Exercise passage

Former railway line in Western Australia

The York–Bruce Rock railway line is a closed railway line in the Wheatbelt region of Western Australia running from York to Bruce Rock.

==History==
On 29 June 1885, the Eastern Railway opened from Chidlow's Well to York. Another line opened south to Beverley on 5 August 1886 and ultimately Albany via the Great Southern Railway.

The York–Greenhills Railway Act 1896, an act by the Parliament of Western Australia granted assent on 27 October 1896, authorised the construction of the railway line from York to Greenhills. The Greenhills–Quairading Railway Act 1906, assented to on 14 December 1906, authorised the construction of the Greenhills to Quairading section of the railway line. The Quairading–Nunajin Railway Act 1911, assented to on 16 February 1911, authorised construction of a railway line from Quairading to Nunajin, later renamed Bruce Rock.

On 9 September 1897, construction commenced on a line to Greenhills, with the line opening on 1 September 1898. On 24 April 1908, it was extended to Quairading, and to Bruce Rock on 4 July 1913. In Bruce Rock, it intersected the Merredin to Narrogin railway line.

Input data
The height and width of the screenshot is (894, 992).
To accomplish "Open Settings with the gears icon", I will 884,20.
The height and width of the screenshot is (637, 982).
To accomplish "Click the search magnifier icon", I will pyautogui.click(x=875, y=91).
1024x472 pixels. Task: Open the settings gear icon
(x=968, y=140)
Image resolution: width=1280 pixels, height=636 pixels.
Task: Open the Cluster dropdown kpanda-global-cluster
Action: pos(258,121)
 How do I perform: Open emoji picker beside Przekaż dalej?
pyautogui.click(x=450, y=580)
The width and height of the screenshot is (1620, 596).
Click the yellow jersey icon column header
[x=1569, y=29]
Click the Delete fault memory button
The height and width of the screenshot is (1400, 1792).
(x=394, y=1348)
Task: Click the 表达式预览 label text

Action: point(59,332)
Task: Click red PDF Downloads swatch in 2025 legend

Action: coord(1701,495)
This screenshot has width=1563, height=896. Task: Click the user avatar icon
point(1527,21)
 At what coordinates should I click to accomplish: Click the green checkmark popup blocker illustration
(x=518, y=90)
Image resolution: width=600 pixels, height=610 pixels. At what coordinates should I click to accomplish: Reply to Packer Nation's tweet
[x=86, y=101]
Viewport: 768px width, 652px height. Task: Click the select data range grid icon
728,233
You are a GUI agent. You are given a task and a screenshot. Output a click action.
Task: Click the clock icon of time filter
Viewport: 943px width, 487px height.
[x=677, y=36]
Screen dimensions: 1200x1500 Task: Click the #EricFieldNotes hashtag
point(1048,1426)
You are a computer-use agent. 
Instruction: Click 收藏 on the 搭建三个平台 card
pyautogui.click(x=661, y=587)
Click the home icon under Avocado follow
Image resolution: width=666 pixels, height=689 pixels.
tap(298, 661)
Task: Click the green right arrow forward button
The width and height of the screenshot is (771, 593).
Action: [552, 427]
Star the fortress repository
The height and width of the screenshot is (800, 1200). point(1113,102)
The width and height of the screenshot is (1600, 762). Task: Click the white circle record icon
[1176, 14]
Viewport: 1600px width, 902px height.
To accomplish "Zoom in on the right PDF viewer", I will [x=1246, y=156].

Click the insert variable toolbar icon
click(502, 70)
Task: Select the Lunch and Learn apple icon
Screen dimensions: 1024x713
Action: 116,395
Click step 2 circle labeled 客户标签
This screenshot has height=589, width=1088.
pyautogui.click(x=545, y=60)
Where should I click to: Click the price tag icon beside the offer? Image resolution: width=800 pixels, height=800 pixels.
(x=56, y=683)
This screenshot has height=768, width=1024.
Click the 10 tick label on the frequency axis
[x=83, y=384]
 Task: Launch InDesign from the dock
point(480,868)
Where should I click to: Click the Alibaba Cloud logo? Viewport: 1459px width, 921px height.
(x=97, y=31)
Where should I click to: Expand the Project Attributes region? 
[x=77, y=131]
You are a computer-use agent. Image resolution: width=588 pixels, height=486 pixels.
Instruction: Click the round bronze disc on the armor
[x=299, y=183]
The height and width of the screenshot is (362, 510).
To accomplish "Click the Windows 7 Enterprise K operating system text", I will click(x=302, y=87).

Activity list
a. Output the part of the railway passage that begins at the words "On 9 September" and stops after "Narrogin railway line.".
b. Using the railway passage, answer yes or no for each statement and quote the words that decide it.
(i) The Eastern Railway opened from Chidlow's Well to York on 29 June 1885.
(ii) The line was extended to Quairading in 1906.
(iii) Nunajin was later renamed Bruce Rock.
c. Name every act of Parliament mentioned in the railway passage.

Answers by item
a.
On 9 September 1897, construction commenced on a line to Greenhills, with the line opening on 1 September 1898. On 24 April 1908, it was extended to Quairading, and to Bruce Rock on 4 July 1913. In Bruce Rock, it intersected the Merredin to Narrogin railway line.

b.
(i) Yes: "On 29 June 1885, the Eastern Railway opened from Chidlow's Well to York."
(ii) No: "On 24 April 1908, it was extended to Quairading"
(iii) Yes: "from Quairading to Nunajin, later renamed Bruce Rock"

c.
York–Greenhills Railway Act 1896
Greenhills–Quairading Railway Act 1906
Quairading–Nunajin Railway Act 1911